DATA FOR THE TASK section start
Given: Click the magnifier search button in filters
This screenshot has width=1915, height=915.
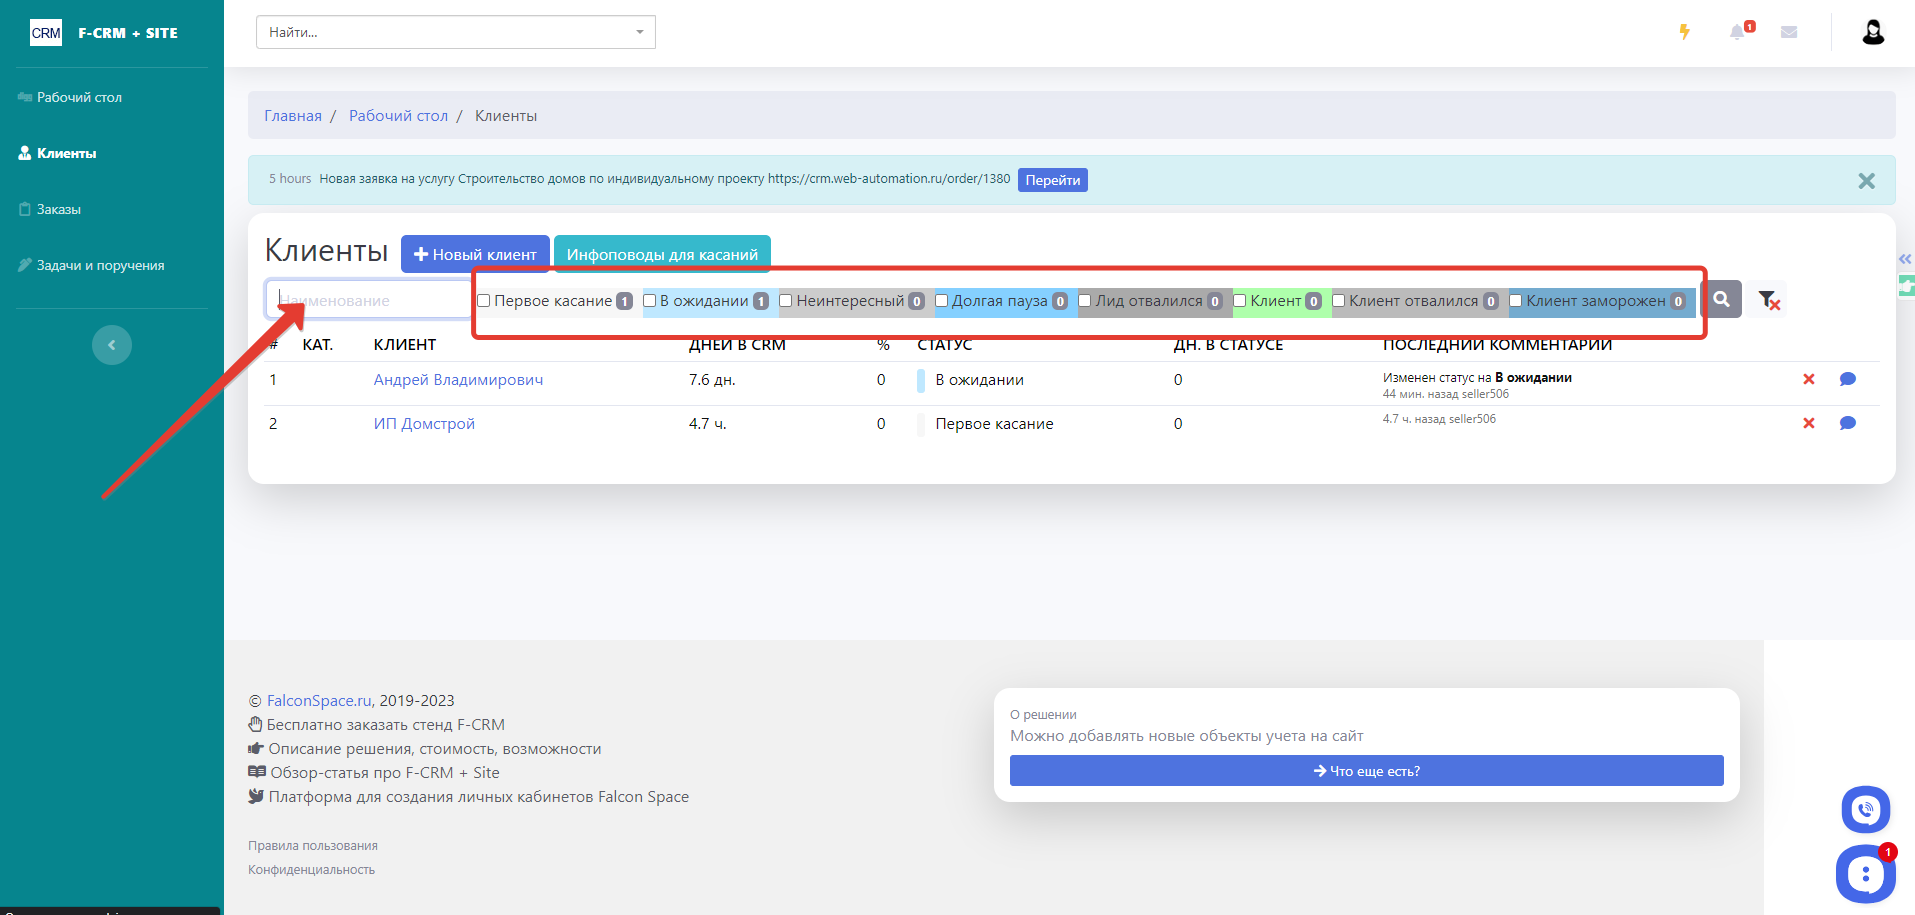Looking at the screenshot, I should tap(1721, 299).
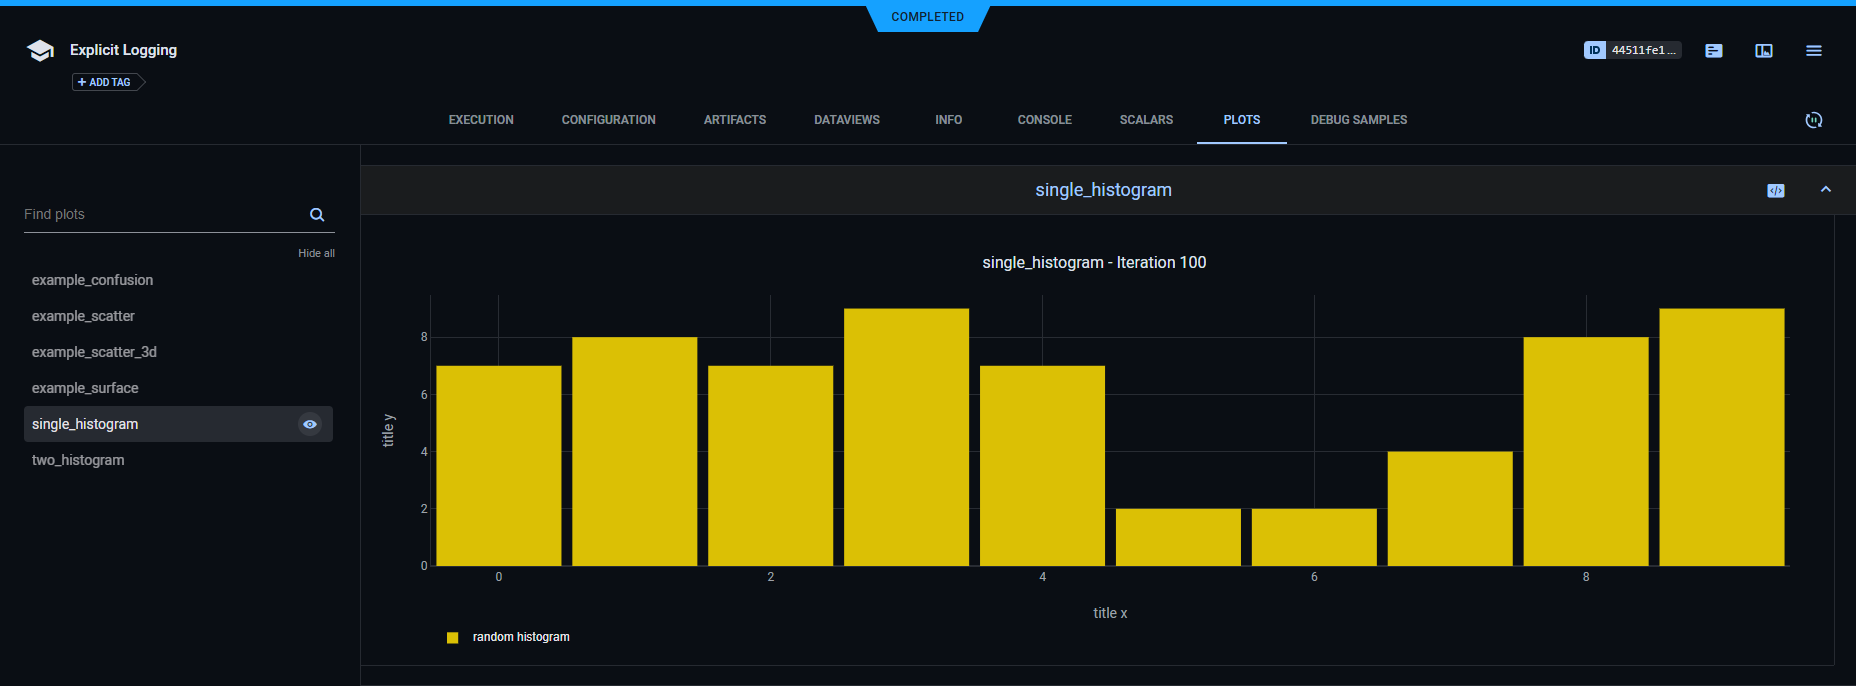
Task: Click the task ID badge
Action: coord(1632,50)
DATA FOR THE TASK section end
## YOUR INSTRUCTIONS
From the first line to the last, write out the data above exactly. Omit the pictures.

## OUTPUT OF THE EXERCISE
Given: Click the magnifier search button in filters
This screenshot has width=1915, height=915.
Looking at the screenshot, I should tap(1721, 299).
Task: Click the task ID badge
Action: coord(1632,50)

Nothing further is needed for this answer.